Parts of the exercise:
A – In the mailing list message, what error does Tom Lane get when he tries the example INSERT?
B – Retype the passage of the mailing list message starting at "Re: index(fct(primary key)) kills INSERTs - Mailing" and ending at "INSERTs  (Tom Lane <tgl@sss.pgh.pa.us>)".

Text block:
..............................
Re: index(fct(primary key)) kills INSERTs - Mailing list pgsql-bugs

From Frank Miles
Subject Re: index(fct(primary key)) kills INSERTs
Date
Msg-id Pine.A41.4.21.0011100844290.117708-100000@mead2.u.washington.edu
Whole thread Raw
In response to Re: index(fct(primary key)) kills INSERTs  (Tom Lane <tgl@sss.pgh.pa.us>)
Responses Re: index(fct(primary key)) kills INSERTs
List pgsql-bugs
On Fri, 10 Nov 2000, Tom Lane wrote:

> Frank Miles <fpm@u.washington.edu> writes:
> > If an index is created based on a function of the primary key,
> > you cannot insert new entries into the database.
>
> I think the critical point here is that your "function of the primary
> key" is actually doing a SELECT from the table:
>
>                 SELECT INTO prec * FROM test_table WHERE tt_id = dum_int;
>                 IF NOT FOUND THEN
>                         RAISE EXCEPTION ''project % not found'', dum_int;
>                 END IF;
>
> When I try your example, I get
>
> play=> INSERT INTO test_table (tt_descr) VALUES ('third - will fail');
> ERROR:  project 3 not found
>
> which surprises me not at all, because at the point where this function
> is invoked, the new record with tt_id 3 hasn't been entered into the
> table yet.

This makes sense if the index is updated before the new record is completely
added.  (showing my ignorance here:) Is that necessary?  Can't the new
index be updated after entry?  How can it be that the table has the
item (it's attempting to update the index based on a table that includes
the record '3'), yet the table doesn't have it (project 3 not found).
..............................
Supplied information:
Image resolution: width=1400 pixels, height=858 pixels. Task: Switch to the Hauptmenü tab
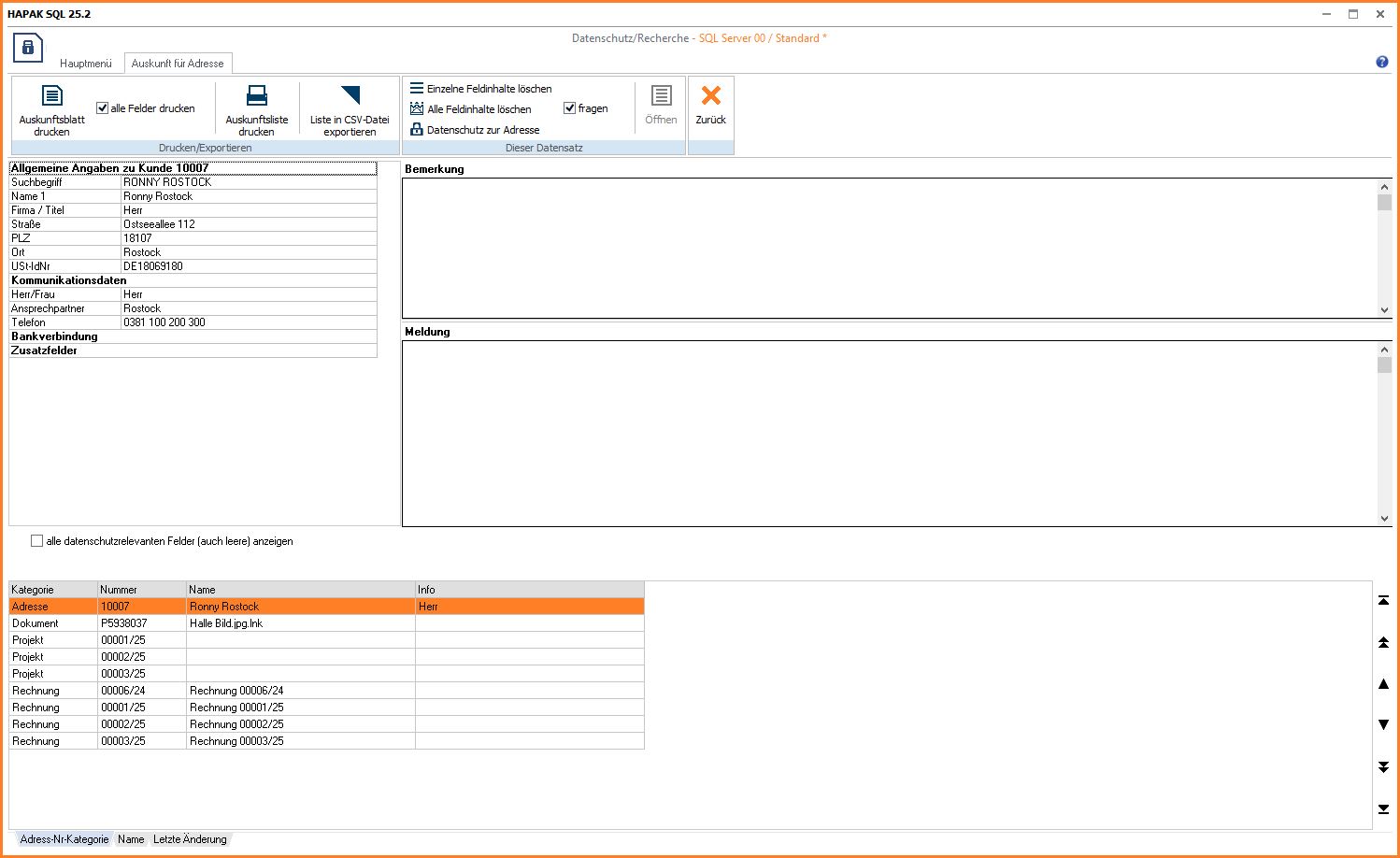coord(85,64)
..............................
Replies:
A – ERROR:  project 3 not found

B –
Re: index(fct(primary key)) kills INSERTs - Mailing list pgsql-bugs

From Frank Miles
Subject Re: index(fct(primary key)) kills INSERTs
Date
Msg-id Pine.A41.4.21.0011100844290.117708-100000@mead2.u.washington.edu
Whole thread Raw
In response to Re: index(fct(primary key)) kills INSERTs  (Tom Lane <tgl@sss.pgh.pa.us>)